Shropshire Star

Pride profile: I will be the first asexual grand marshal at NYC’s Pride March

Yasmin Benoit, from Reading, will make history at the event on June 25.

Woman resting her elbow on a tree

A model and activist from the UK has said she is hoping to make a “really great statement” and help more Pride events “to be blatantly inclusive” as the first asexual grand marshal at New York City’s Pride March.

The march takes place on June 25 and Yasmin Benoit, 26, from Reading, aims to help more asexual people feel as though they are part of the LGBT+ community.

“The grand marshals get to open Pride, we pretty much get to sit on the back of a convertible and wave our way around the route,” Ms Benoit told the PA news agency.

Woman resting her hand on her chin and looking at the camera
Yasmin Benoit will be the first asexual grand marshal at the New York City Pride March (Sophia Paget/PA)

“You’re leading the procession, you’re opening it, and for them to intentionally choose an asexual activist to do that at a time where people are still debating whether asexual people should be at Pride, I think is very powerful.

“I’m going to make a really great statement and hopefully set the motions in gear for more prides to be blatantly inclusive.”

– What is asexuality and when did you ‘come out’?

Ms Benoit described asexuality as “experiencing little-to-no sexual attraction towards anyone, regardless of their gender”.

“I realised I was asexual when everyone realised they weren’t, so pretty much early puberty,” she said.

“The main thing that was kind of confusing was that all the information seemed to exist on one corner of the internet and all seemed to be coming from pink-haired teenagers on Tumblr.

Woman resting against a tree
Ms Benoit said she realised she was asexual when others realised they were not (Sophia Paget/PA)

“I was thinking: if this is a legitimate orientation, then why isn’t it in schools, why isn’t it on TV, why is it just these British and American teenagers talking about it? It seemed a little suspicious.

“I tried to identify as it but nobody believed me because they’re not really used to seeing black asexual people… and so I kind of went back into the closet and didn’t really use (asexuality) or identify with the community that much.”

While modelling, she decided to use her platform to raise awareness of asexuality.

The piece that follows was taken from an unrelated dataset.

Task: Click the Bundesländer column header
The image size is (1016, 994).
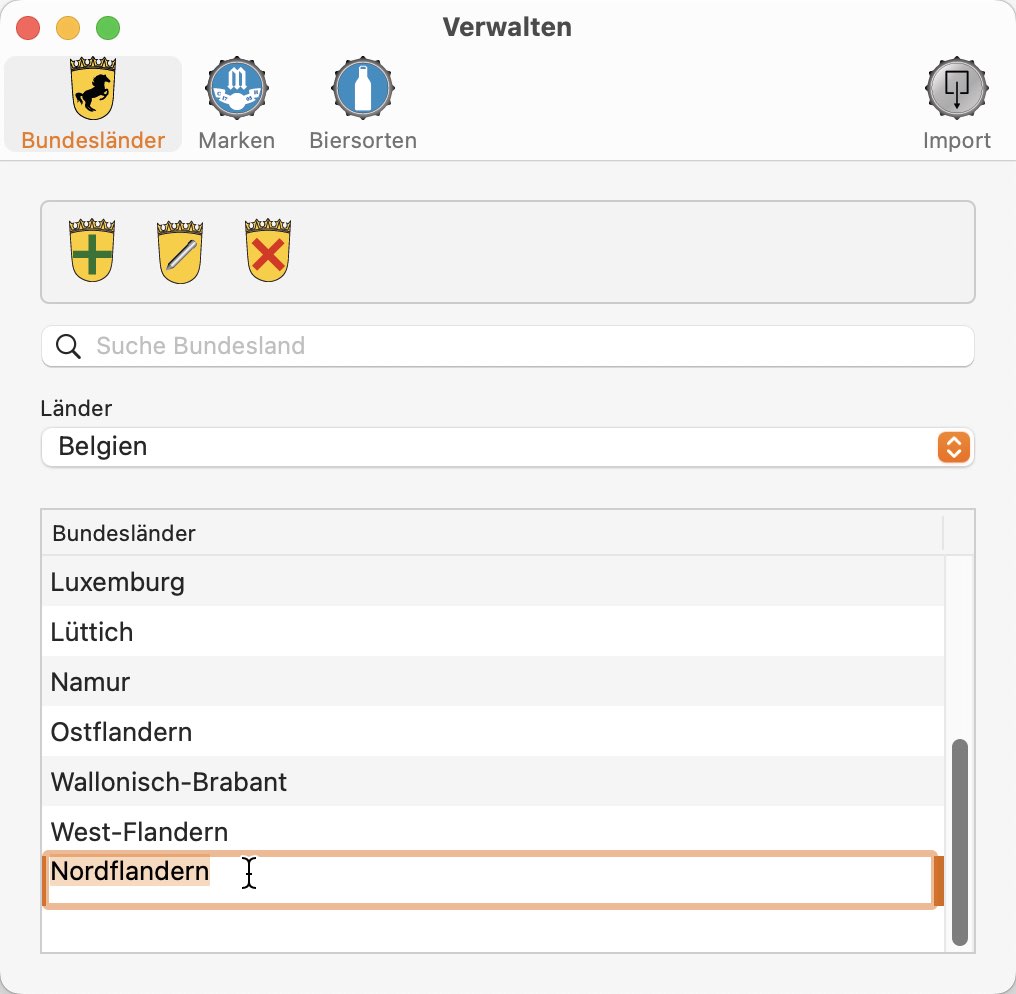Action: point(492,533)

“And then people started believing me… and that was how I successfully came out (in 2017).”

– What are some of the misconceptions about asexuality?

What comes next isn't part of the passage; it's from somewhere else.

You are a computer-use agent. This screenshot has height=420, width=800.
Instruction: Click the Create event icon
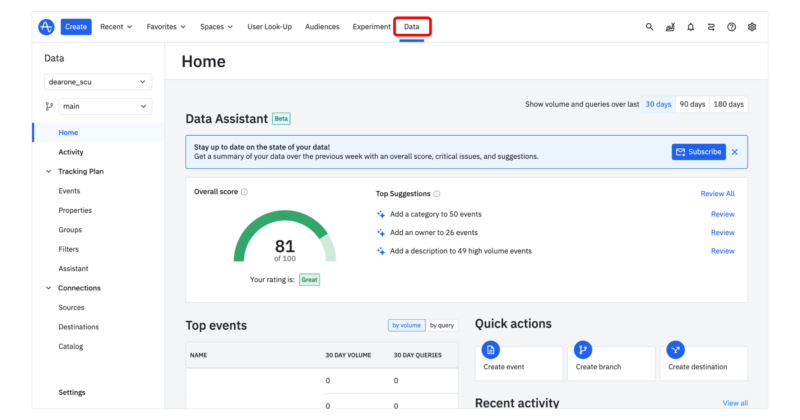tap(490, 349)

Ms Benoit said one misconception is that asexuality is “some new Gen Z thing that was made up on the internet and it’s just for kids that want to feel special”.

She added: “[This] isn’t true.

Woman lying on the grass
Ms Benoit said she is often an easy target for hate against the asexuality community (Sophia Paget/PA)

“I’ve heard a lot of other strange things, like it’s some kind of physical disorder or personality disorder, or you think you’re too good for anybody, or you’re a prude.”

To help dispel these assumptions, she started the campaign #ThisIsWhatAsexualLooksLike in 2019.

“I started the (campaign) because my whole life, people told me that I didn’t look asexual and thus they did not believe I was asexual,” she said.

“When I started working with the media, there was a kind of preference in terms of how it was represented and I felt it was just kind of reinforcing stereotypes, so I wanted to do a campaign so that asexual people could represent themselves.

“Just by typing that in, you can see more diversity that exists within the community that just isn’t seen as often.”

Ms Benoit is on the board of the Asexual Visibility and Education Network and co-created International Asexuality Day, which falls on April 6.

– Have you faced any online abuse since coming out?

“It’s something I encountered early on in my activism – I’m a pretty easy target as someone who’s quite public,” she said.

“Plus if the person happened to not just be discriminatory towards someone’s sexual orientation, but they were also sexist and racist, then I’m a particularly easy target.”

Woman posing
Ms Benoit hopes to make a “great statement” at the NYC Pride March (Sophia Paget/PA)

She added that she often gets comments on her choice of clothing and “sort of thought that as a society we were beyond being like, ‘hey, if you’re wearing this, that means that you want sex'”.

On June 25, she will literally fly the flag for those who are asexual by having the asexuality flag “blowing in the wind” as she rides through New York.

– How can people be an ally to those in the LGBT+ community?

Ms Benoit said there needs to be a continued conscious effort to expand the conversation about the LGBT+ community beyond the groups that are more well-known.

“I feel like the best way to be an ally is to look a little deeper and just try and learn more about the different orientations that are the ones that people take for granted,” she said.

Woman looking to the side and resting her hand on a tree
Ms Benoit hopes there are continued efforts to help make asexuals feel included in the LGBT+ community (Sophia Paget/PA)

“I always say if you’re discussing sexuality and asexuality isn’t included, then you’re really getting half the story.

“You’re not getting the full scope of human sexuality if you’re not being inclusive and so there’s a huge gap in your knowledge of queerness as well.”